Overcoming Miscarriage and Trauma During Surrogacy

Jessica lives in Edmonton, Alberta in Canada and has been an altruistic surrogate twice. She recently gave birth to a surrogate baby in November 2020.

Q: You mentioned that you experienced a miscarriage in your first surrogacy journey. Could you explain the feelings you had and how you overcame the loss? How did the intended parents handle it?

A: It’s hard to explain but during any of the hard things I felt very separate from what was happening. I would go through the physical aspect of it but mentally the hardest part was knowing these people I cared for were experiencing a loss. I feel like they took the loss as well as one can.. after that we had 2 embryos left and it was hard to feel hopeful.

Q: How did you meet the IPs you were a surrogate for in your first and second journeys?

A: The first time I had signed up with an agency to do an egg donation, I had done one in the past for a friend and was interested in doing it again, but a profile of a couple who were looking for a surrogate caught my eye. We spoke once and I felt like we had been friends forever.

The second time was sort of on a whim. I had no intention of doing another surrogacy but one day I just felt compelled to check it out. I called the girl who had connected me to my first set of ips and asked her to just send me profiles in case something clicked. After reading their profile I knew I was going to do it for them.

Q: You mention in one of your posts that you hate being pregnant. Did you know the IPs intimately before offering to be their surrogate ? What motivates you to be a surrogate?

A: I have this weird thing where I innately love and trust people so it wasn’t hard for me to feel connected to them. I also know how much I love being a parent and would hope that if I had needed a surrogate someone would have done it for me. What motivates me is my love of babies, families and hoping my choices rub off on my own children. I want them to want to help the world be a kinder place and the best way for me to do that is to show them first hand what that means. I should also add that after experiencing the joy of watching my first set of IPs with their baby it was easy to want to do it again. You don’t feel that sort of happiness often. Without try to sound cheesy it’s as much as a gift to them as it was to me.

Q: Where did you give birth? Could you talk about what your hopes were for birth and what ended up happening?

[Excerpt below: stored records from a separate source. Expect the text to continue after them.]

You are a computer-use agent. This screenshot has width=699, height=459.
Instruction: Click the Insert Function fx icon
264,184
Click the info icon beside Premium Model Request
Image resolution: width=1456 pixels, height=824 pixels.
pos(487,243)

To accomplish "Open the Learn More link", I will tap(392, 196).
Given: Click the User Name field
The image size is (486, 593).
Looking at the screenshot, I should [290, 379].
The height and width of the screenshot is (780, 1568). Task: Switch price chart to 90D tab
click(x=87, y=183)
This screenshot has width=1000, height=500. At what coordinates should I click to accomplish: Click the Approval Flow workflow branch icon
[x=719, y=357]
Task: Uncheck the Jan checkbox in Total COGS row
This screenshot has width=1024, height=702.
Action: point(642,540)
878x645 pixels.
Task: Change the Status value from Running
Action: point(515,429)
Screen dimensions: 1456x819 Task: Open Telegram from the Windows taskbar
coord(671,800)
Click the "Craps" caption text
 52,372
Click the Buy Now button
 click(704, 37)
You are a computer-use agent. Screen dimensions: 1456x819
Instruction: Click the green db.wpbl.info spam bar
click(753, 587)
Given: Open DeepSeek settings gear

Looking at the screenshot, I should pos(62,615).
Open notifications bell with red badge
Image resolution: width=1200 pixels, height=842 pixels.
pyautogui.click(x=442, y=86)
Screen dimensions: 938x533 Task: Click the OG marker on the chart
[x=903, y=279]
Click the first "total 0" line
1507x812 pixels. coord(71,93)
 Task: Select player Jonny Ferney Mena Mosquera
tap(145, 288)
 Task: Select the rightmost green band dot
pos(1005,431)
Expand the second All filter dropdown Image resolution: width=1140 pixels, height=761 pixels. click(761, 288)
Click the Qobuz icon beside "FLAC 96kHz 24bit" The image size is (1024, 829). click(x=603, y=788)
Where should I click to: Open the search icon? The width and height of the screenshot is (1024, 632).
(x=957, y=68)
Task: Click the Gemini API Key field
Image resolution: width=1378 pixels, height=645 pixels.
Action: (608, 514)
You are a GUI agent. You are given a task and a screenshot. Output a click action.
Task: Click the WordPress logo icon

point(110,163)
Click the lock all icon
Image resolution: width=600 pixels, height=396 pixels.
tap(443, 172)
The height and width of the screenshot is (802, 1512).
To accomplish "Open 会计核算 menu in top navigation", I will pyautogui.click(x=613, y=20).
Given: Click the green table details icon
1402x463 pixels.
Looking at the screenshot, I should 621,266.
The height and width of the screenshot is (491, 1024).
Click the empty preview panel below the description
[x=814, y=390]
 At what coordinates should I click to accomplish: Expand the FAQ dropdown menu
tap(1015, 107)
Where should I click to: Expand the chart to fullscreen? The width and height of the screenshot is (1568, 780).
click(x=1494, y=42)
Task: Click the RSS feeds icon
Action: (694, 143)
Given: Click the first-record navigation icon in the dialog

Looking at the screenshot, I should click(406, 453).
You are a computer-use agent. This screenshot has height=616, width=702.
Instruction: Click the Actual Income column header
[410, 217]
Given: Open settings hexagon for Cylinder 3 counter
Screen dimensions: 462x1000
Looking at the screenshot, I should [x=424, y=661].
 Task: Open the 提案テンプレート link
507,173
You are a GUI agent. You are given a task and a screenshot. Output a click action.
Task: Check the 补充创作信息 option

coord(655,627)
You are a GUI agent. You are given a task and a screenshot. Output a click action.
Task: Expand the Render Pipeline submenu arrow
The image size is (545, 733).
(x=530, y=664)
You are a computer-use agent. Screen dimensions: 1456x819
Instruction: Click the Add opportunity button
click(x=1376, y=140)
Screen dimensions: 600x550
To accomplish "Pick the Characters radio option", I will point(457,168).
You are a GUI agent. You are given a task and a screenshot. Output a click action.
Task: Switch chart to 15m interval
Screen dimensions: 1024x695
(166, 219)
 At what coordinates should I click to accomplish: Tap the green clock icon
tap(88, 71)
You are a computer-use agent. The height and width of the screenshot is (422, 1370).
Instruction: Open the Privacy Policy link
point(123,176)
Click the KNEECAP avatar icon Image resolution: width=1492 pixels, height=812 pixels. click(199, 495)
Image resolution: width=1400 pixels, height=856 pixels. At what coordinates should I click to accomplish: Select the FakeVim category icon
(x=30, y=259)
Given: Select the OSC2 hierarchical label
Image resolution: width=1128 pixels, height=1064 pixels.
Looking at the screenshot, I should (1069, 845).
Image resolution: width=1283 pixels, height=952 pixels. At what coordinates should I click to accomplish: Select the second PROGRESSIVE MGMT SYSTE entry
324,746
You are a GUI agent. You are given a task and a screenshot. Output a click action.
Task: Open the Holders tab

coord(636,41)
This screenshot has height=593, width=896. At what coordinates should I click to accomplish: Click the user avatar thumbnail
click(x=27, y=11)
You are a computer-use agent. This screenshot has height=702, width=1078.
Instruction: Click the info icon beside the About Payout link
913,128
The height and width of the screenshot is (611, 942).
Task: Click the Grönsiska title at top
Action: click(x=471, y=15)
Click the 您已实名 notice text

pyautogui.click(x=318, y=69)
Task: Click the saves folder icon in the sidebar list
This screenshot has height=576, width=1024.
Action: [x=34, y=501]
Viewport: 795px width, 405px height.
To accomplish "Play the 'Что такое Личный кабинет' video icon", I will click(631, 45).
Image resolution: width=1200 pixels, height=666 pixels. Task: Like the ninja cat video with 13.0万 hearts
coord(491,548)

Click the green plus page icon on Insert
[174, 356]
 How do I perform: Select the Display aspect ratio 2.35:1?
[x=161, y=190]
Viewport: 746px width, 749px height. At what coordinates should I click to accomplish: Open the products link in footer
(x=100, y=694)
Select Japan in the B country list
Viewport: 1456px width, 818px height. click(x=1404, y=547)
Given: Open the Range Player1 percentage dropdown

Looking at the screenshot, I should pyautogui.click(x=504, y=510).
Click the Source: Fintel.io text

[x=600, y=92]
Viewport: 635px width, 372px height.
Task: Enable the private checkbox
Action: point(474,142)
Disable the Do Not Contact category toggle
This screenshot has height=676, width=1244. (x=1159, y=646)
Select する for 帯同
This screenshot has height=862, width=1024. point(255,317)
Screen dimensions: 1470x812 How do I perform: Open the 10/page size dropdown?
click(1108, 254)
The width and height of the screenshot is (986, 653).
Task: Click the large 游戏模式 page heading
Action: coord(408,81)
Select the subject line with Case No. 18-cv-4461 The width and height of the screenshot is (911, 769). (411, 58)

A: I chose to give birth at the birth centre, I had four relatively easy births at the hospital and wanted to give an all natural birth a shot, I also wanted my daughter who is five to be present and felt this was the best way to have that happen. I had this dream of everyone being there and having a beautiful birth and breast feeding the baby after while everyone had snacks…Unfortunately immediately after delivering the placenta I started to hemorrhage. It was really scary and I went into shock. My whole body was shaking uncontrollably and I could hardly speak or open my eyes. After the midwives took all the necessary steps I was coherent and seemed alright but when I got up to use the bathroom I lost consciousness. It’s quite foggy for me but I was taken to the hospital by ambulance, thankfully my daughter slept through it all… in the end I needed a blood transfusion. I wasn’t capable of walking or going to the bathroom alone for a week. I was very weak and unwell. My husband took care of me in a way I never would have expected him to have to. I’m now 2 weeks postpartum and feeling a lot better. I’m still easily tired out but we are getting there.

Q: What is your relationship with your first set of IPs? Do you guys still talk?

A: I love my relationship with them. It feels like they are our family. We have each other on social media and talk every once in awhile. I love seeing photos of Isabelle. It makes everything so worth it. My current ips really want to get us all together one day and I hope we can make it happen.

Jessica’s Advice to Surrogates

“Ensure you have a good support system because this is going to test you in ways you didn’t know you could be tested. You are going to sacrifice a lot and then some. You will be sore and tired and sometimes even resentful. But you will be filled with so much love and gratitude. It’s not comparable to anything else. Also don’t do anything you aren’t comfortable with, your mental and physical health should be a priority, make sure you align with your intended parents. I have been lucky twice to have connected with IPs who care deeply for my well being and I can’t even begin to explain how important that is.”

Jessica’s Advice to IPs

“Be gentle with yourself. You can only do so much from your end, some things are still left to the universe. Allow yourself to feel all of the feelings and be hopeful, you’ll become a parent and this will all be a distant memory.”